_WHAT IS REQUIRED_.
Output the entries in full and verbatim, pictures omitted.

[Collected data entries]

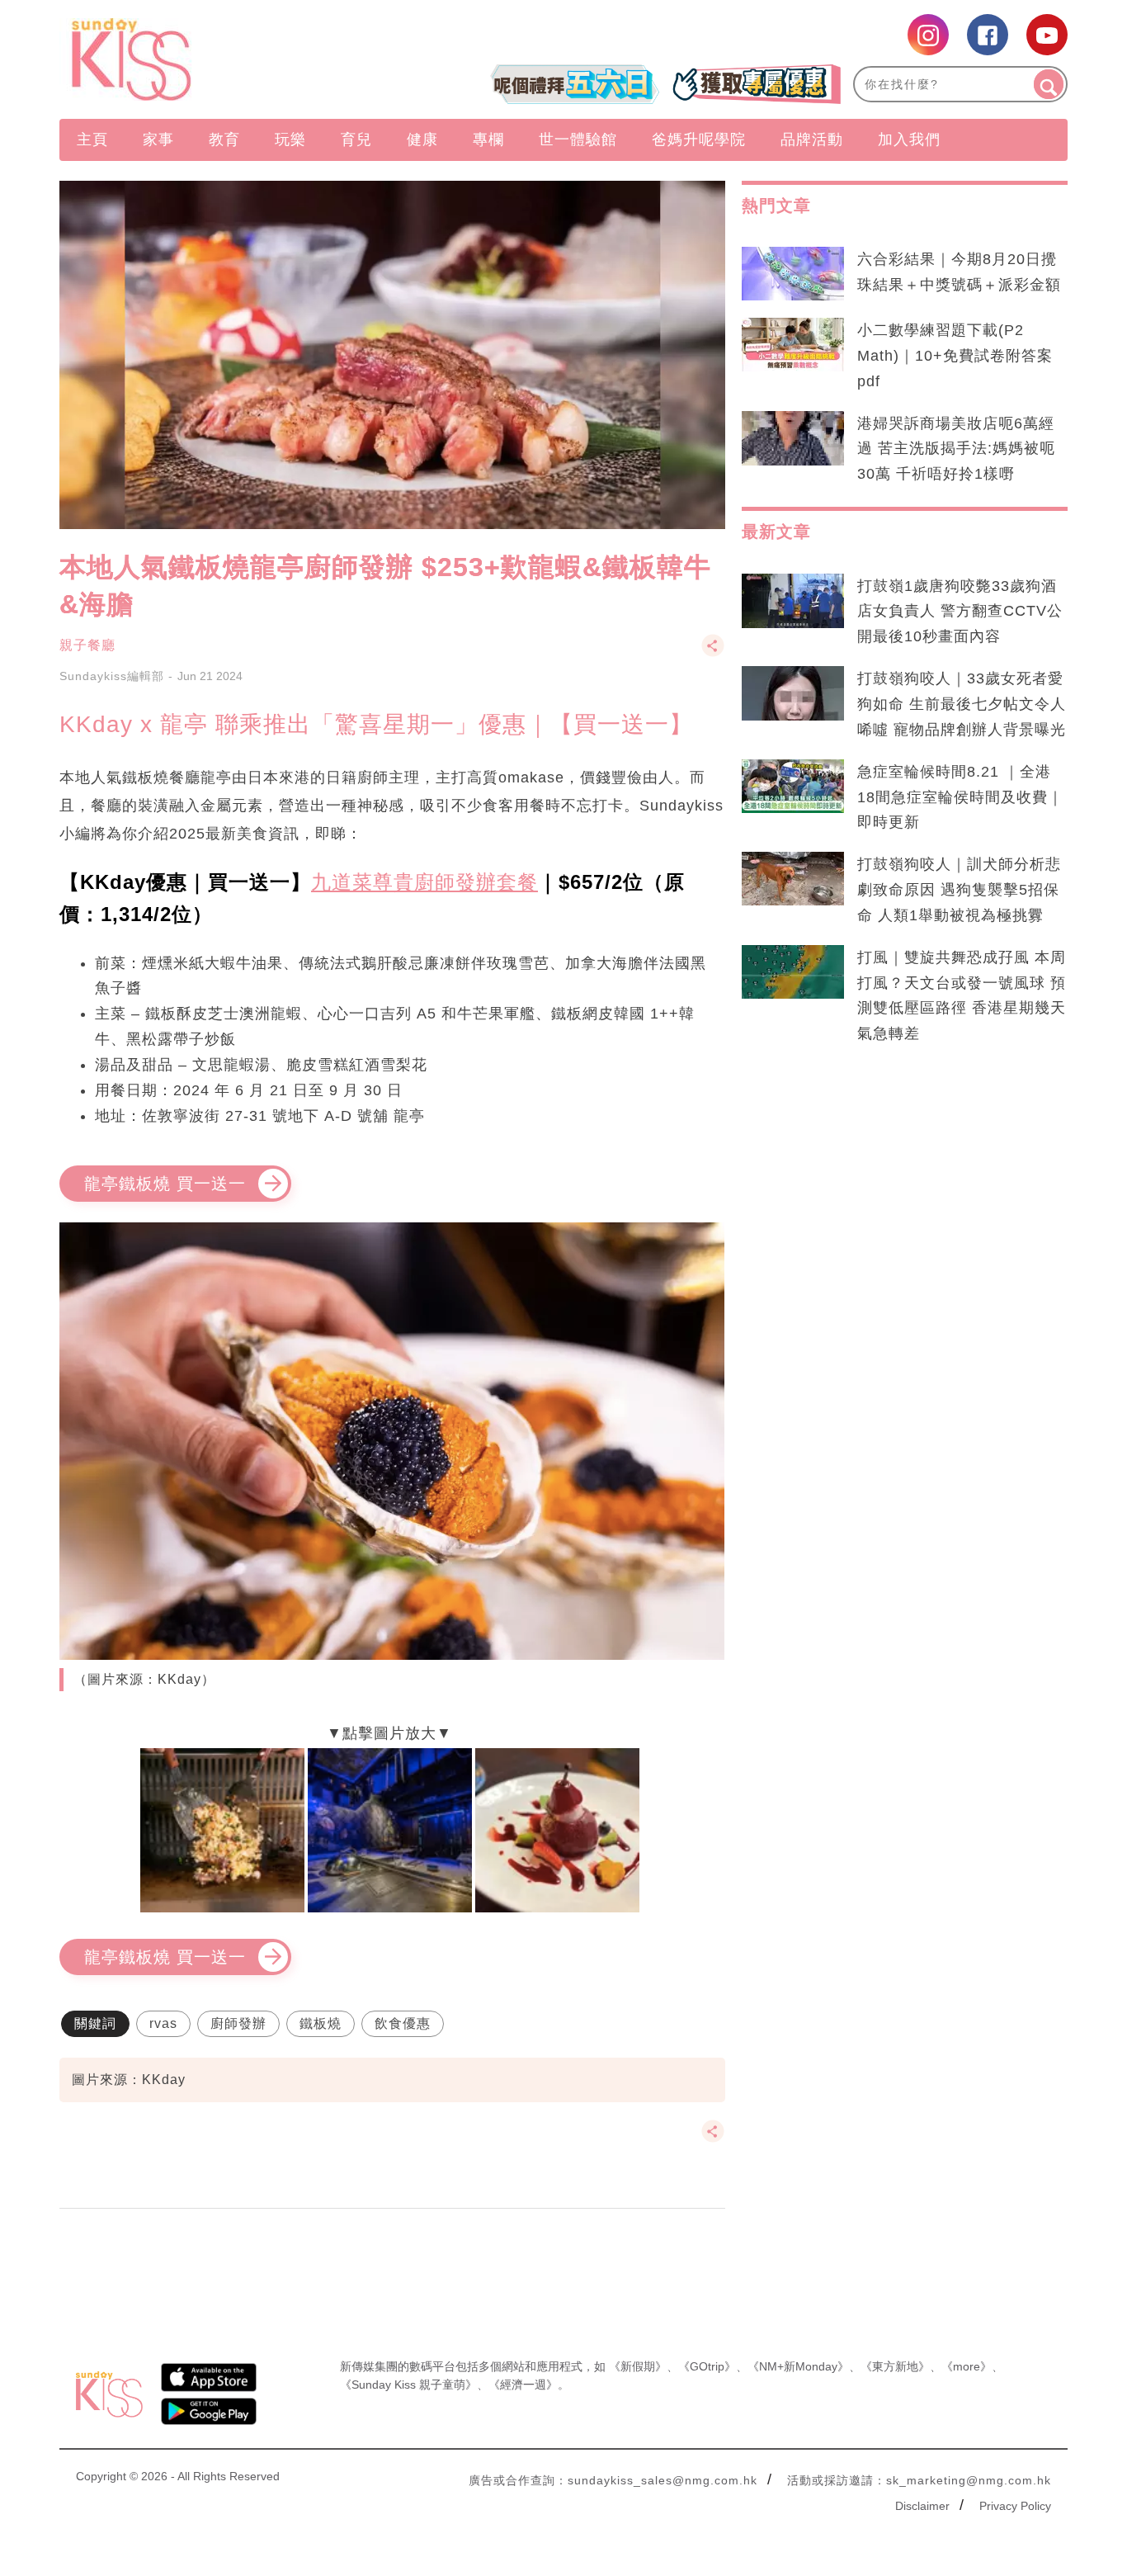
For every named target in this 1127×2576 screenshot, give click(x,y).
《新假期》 (638, 2366)
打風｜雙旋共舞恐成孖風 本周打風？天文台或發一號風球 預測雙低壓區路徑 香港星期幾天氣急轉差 (961, 995)
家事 (158, 139)
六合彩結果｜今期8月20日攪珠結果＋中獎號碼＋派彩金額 (959, 272)
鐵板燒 (320, 2023)
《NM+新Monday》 (798, 2366)
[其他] (712, 653)
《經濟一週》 (523, 2384)
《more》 (966, 2366)
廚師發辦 (238, 2023)
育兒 (356, 139)
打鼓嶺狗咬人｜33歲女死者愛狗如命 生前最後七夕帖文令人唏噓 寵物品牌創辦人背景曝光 (961, 704)
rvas (163, 2023)
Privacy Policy (1015, 2505)
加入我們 (909, 139)
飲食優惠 (403, 2023)
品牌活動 (811, 139)
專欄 (488, 139)
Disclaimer (922, 2505)
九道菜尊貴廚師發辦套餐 (424, 882)
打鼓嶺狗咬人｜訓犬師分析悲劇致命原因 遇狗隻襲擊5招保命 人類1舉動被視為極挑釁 (959, 890)
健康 (422, 139)
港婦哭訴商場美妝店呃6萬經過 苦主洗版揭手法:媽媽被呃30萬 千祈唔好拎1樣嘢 (956, 449)
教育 (224, 139)
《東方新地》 (895, 2366)
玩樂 (290, 139)
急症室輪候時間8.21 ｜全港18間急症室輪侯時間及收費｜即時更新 (960, 797)
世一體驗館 (578, 139)
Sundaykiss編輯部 (111, 676)
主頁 (92, 139)
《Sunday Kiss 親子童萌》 (408, 2384)
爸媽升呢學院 (699, 139)
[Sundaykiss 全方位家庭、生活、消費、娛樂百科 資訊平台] (210, 59)
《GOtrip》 (707, 2366)
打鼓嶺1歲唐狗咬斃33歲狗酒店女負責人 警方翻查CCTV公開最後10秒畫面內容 (960, 611)
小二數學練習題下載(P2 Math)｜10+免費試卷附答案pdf (955, 356)
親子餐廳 (87, 645)
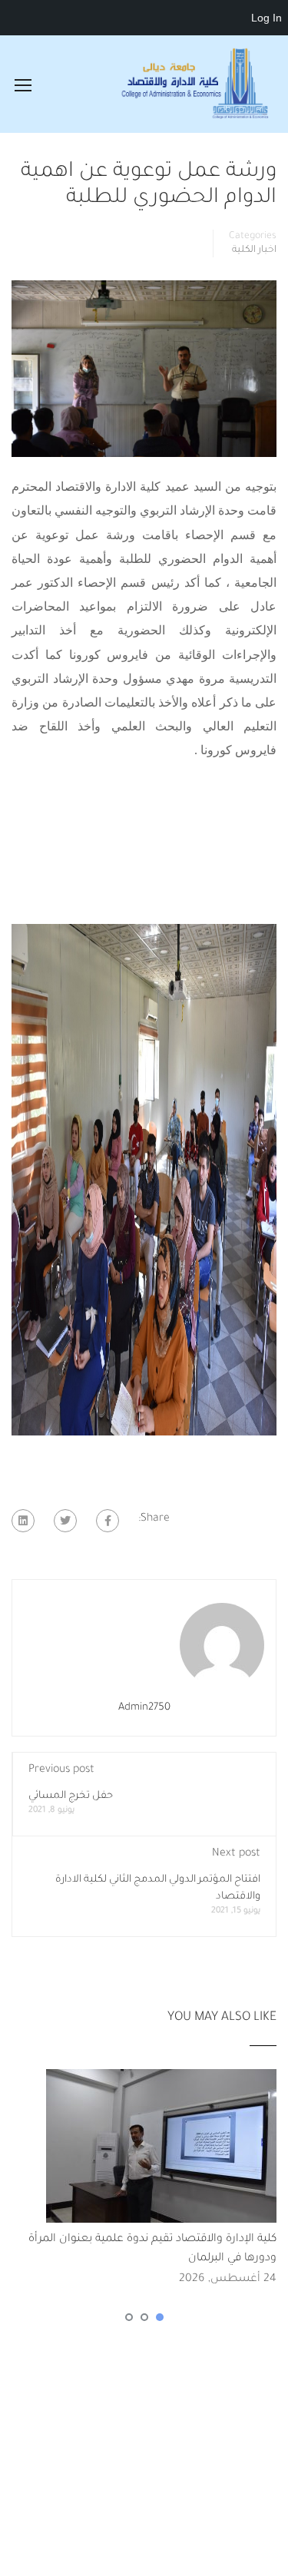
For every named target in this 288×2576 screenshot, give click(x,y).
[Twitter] (65, 1520)
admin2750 (144, 1707)
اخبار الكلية (254, 250)
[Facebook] (107, 1520)
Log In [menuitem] (266, 18)
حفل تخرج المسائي (70, 1796)
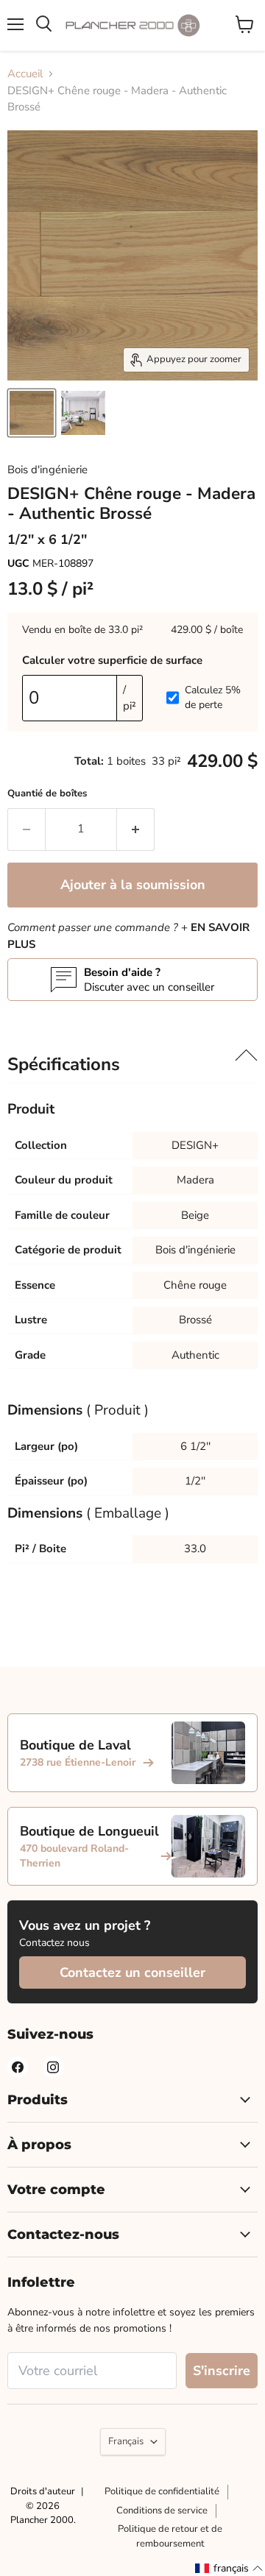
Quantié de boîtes (47, 793)
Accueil (25, 73)
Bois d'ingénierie (47, 469)
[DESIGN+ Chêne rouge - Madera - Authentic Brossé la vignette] (31, 412)
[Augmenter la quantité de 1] (136, 829)
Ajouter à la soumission (132, 885)
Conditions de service (162, 2510)
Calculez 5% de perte (213, 697)
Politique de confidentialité (162, 2491)
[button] (229, 2568)
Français (126, 2441)
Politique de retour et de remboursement (170, 2536)
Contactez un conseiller (132, 1972)
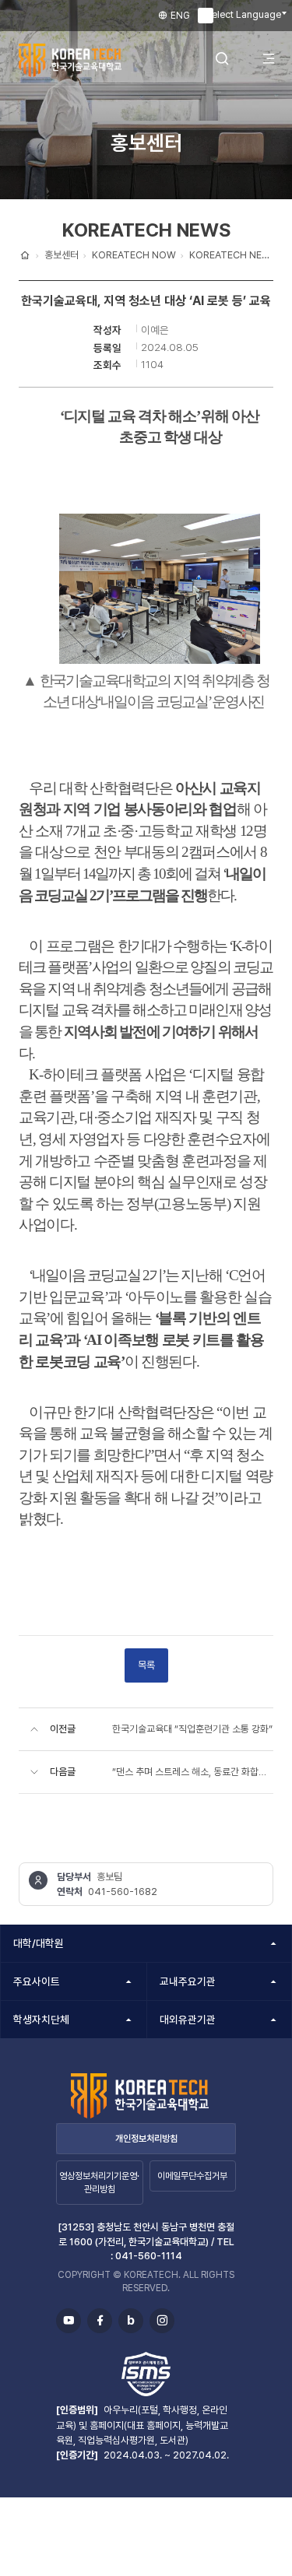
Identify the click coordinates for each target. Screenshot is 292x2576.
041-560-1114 (148, 2256)
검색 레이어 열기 (222, 59)
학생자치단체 (41, 2019)
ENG (179, 15)
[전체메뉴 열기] (268, 59)
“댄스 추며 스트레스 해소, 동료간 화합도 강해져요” (192, 1772)
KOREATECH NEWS (233, 255)
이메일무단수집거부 (192, 2176)
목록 (146, 1665)
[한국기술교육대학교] (81, 60)
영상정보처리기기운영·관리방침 (99, 2183)
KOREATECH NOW (134, 255)
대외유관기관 (188, 2019)
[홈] (25, 255)
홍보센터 (61, 255)
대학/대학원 (38, 1943)
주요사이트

_OUTPUT OF THE EXERCISE_.
For every named target in this 1127×2576 screenshot, give click(x,y).
《新假期》 (638, 2366)
打風｜雙旋共舞恐成孖風 本周打風？天文台或發一號風球 預測雙低壓區路徑 香港星期幾天氣急轉差 (961, 995)
家事 (158, 139)
六合彩結果｜今期8月20日攪珠結果＋中獎號碼＋派彩金額 (959, 272)
鐵板燒 (320, 2023)
《NM+新Monday》 (798, 2366)
[其他] (712, 653)
《經濟一週》 (523, 2384)
《more》 (966, 2366)
廚師發辦 (238, 2023)
育兒 (356, 139)
打鼓嶺狗咬人｜33歲女死者愛狗如命 生前最後七夕帖文令人唏噓 寵物品牌創辦人背景曝光 (961, 704)
rvas (163, 2023)
Privacy Policy (1015, 2505)
加入我們 (909, 139)
飲食優惠 (403, 2023)
品牌活動 (811, 139)
專欄 (488, 139)
Disclaimer (922, 2505)
九道菜尊貴廚師發辦套餐 (424, 882)
打鼓嶺狗咬人｜訓犬師分析悲劇致命原因 遇狗隻襲擊5招保命 人類1舉動被視為極挑釁 (959, 890)
健康 (422, 139)
港婦哭訴商場美妝店呃6萬經過 苦主洗版揭手法:媽媽被呃30萬 千祈唔好拎1樣嘢 (956, 449)
教育 (224, 139)
《東方新地》 (895, 2366)
玩樂 (290, 139)
急症室輪候時間8.21 ｜全港18間急症室輪侯時間及收費｜即時更新 (960, 797)
世一體驗館 (578, 139)
Sundaykiss編輯部 (111, 676)
主頁 (92, 139)
《Sunday Kiss 親子童萌》 (408, 2384)
爸媽升呢學院 (699, 139)
[Sundaykiss 全方位家庭、生活、消費、娛樂百科 資訊平台] (210, 59)
《GOtrip》 (707, 2366)
打鼓嶺1歲唐狗咬斃33歲狗酒店女負責人 警方翻查CCTV公開最後10秒畫面內容 (960, 611)
小二數學練習題下載(P2 Math)｜10+免費試卷附答案pdf (955, 356)
親子餐廳 (87, 645)
For every named target in this 288×2576 screenshot, give click(x,y).
[Twitter] (65, 1520)
admin2750 (144, 1707)
اخبار الكلية (254, 250)
[Facebook] (107, 1520)
Log In [menuitem] (266, 18)
حفل تخرج المسائي (70, 1796)
Quantié de boîtes (47, 793)
Accueil (25, 73)
Bois d'ingénierie (47, 469)
[DESIGN+ Chêne rouge - Madera - Authentic Brossé la vignette] (31, 412)
[Augmenter la quantité de 1] (136, 829)
Ajouter à la soumission (132, 885)
Conditions de service (162, 2510)
Calculez 5% de perte (213, 697)
Politique de confidentialité (162, 2491)
[button] (229, 2568)
Français (126, 2441)
Politique de retour et de remboursement (170, 2536)
Contactez un conseiller (132, 1972)
Identify the click coordinates for each target. Screenshot is 292x2576.
041-560-1114 (148, 2256)
검색 레이어 열기 (222, 59)
학생자치단체 (41, 2019)
ENG (179, 15)
[전체메뉴 열기] (268, 59)
“댄스 추며 스트레스 해소, 동료간 화합도 강해져요” (192, 1772)
KOREATECH NEWS (233, 255)
이메일무단수집거부 (192, 2176)
목록 (146, 1665)
[한국기술교육대학교] (81, 60)
영상정보처리기기운영·관리방침 (99, 2183)
KOREATECH NOW (134, 255)
대외유관기관 (188, 2019)
[홈] (25, 255)
홍보센터 (61, 255)
대학/대학원 (38, 1943)
주요사이트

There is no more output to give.